▶ **WHAT IS REQUIRED**
In the listing below, take the lines starting with the line that contains "Find the location" and going on through the line that contains "ratings-count: 33,500+ ratings is", and give them as a JSON list of strings with one string per line and blank lines omitted. Leave the pictures out of your answer.

▶ **SUPPLIED INFORMATION**
■ ■ ■ ■ ■

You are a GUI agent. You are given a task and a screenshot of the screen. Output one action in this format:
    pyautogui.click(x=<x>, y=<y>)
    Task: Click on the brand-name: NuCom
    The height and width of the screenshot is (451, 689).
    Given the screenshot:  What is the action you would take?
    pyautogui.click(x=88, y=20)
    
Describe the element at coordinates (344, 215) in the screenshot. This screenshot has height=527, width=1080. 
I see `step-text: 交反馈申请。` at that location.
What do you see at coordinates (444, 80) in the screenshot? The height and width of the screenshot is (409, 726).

■ ■ ■ ■ ■

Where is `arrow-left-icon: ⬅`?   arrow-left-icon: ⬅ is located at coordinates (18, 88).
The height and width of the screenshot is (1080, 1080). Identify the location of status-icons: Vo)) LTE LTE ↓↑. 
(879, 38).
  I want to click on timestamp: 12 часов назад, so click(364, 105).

■ ■ ■ ■ ■

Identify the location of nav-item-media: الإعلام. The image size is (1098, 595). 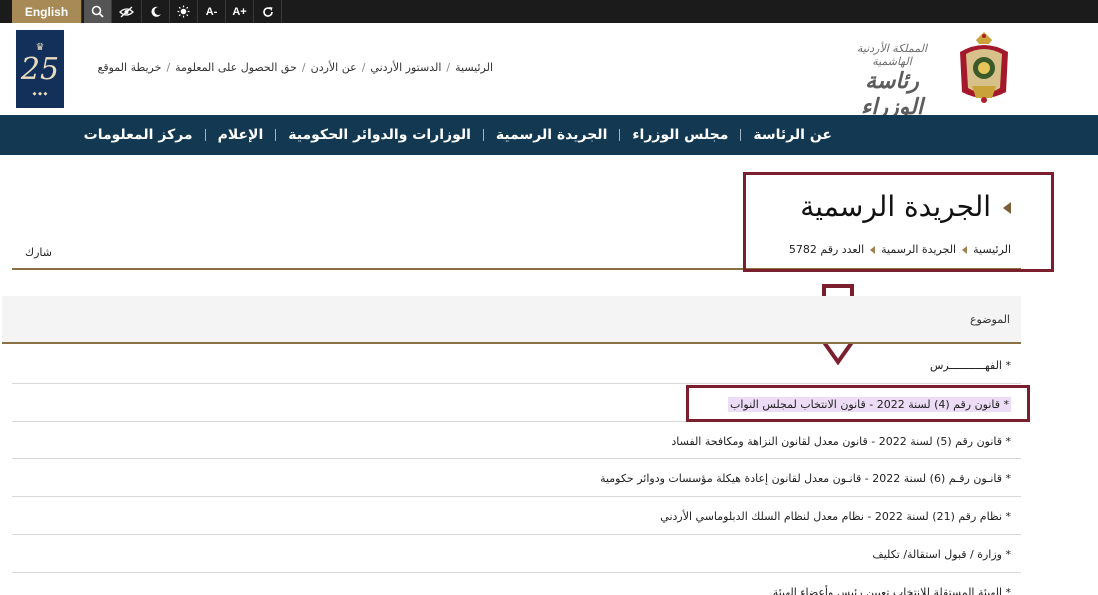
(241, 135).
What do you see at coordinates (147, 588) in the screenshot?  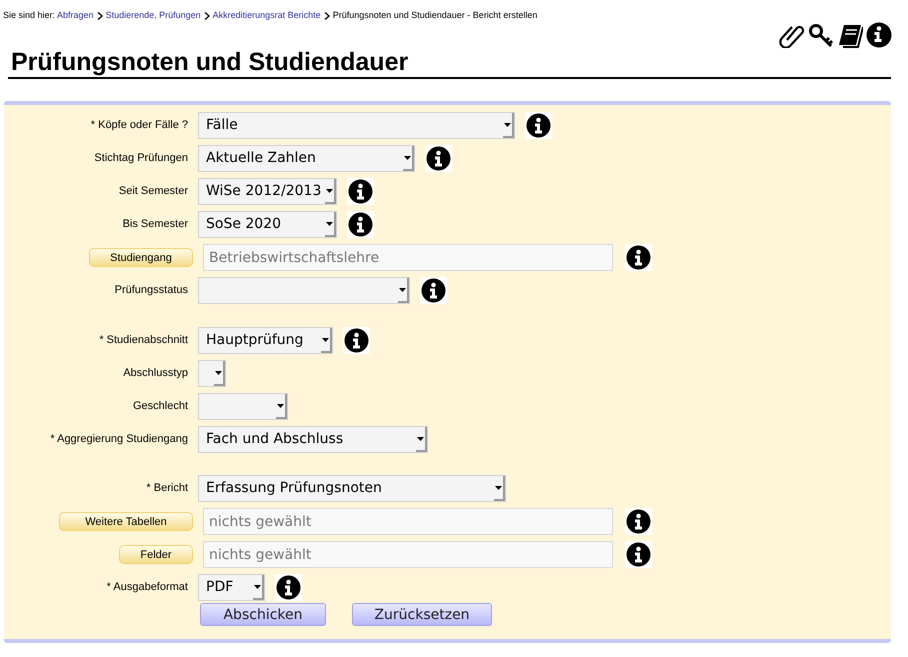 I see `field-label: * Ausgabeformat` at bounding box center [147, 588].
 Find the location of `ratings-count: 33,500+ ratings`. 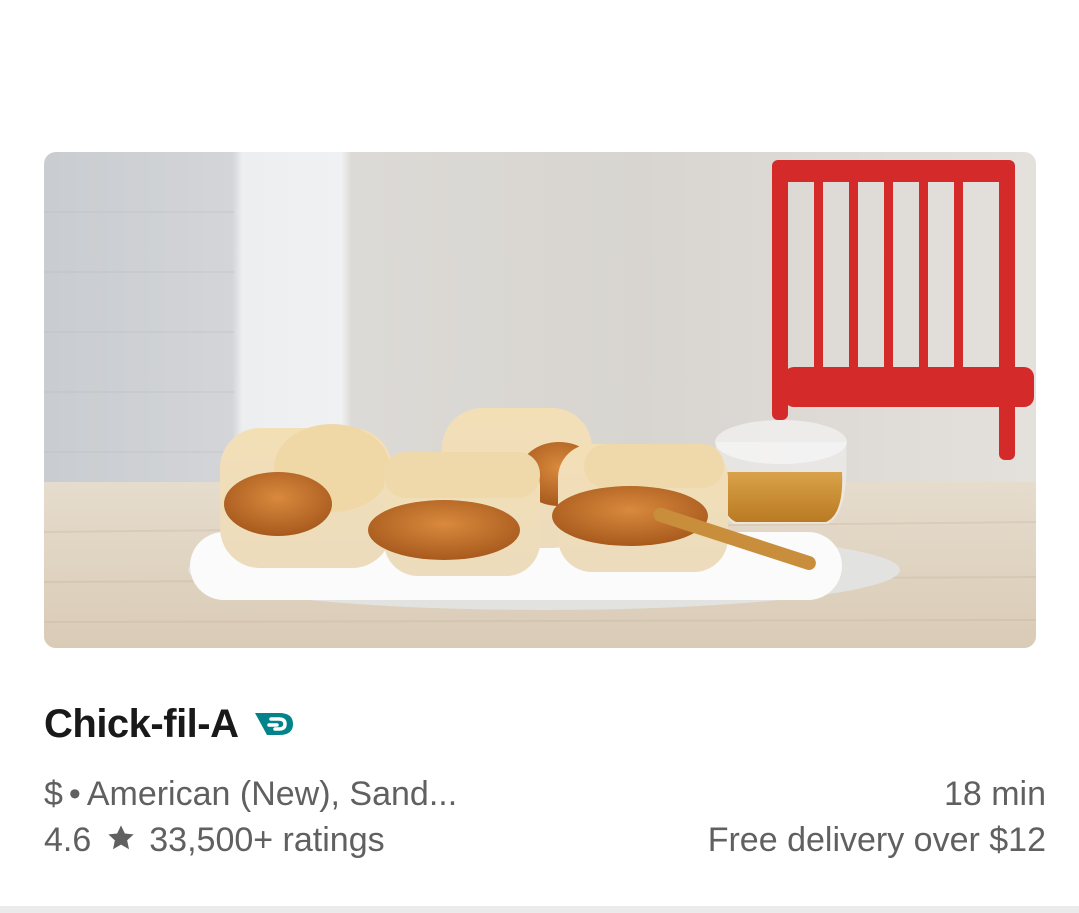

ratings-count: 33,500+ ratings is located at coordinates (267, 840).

■ ■ ■ ■ ■

▶ **REPLY TO THE EXERCISE**
[
  " Find the location of `ratings-count: 33,500+ ratings`. ",
  "ratings-count: 33,500+ ratings is located at coordinates (267, 840)."
]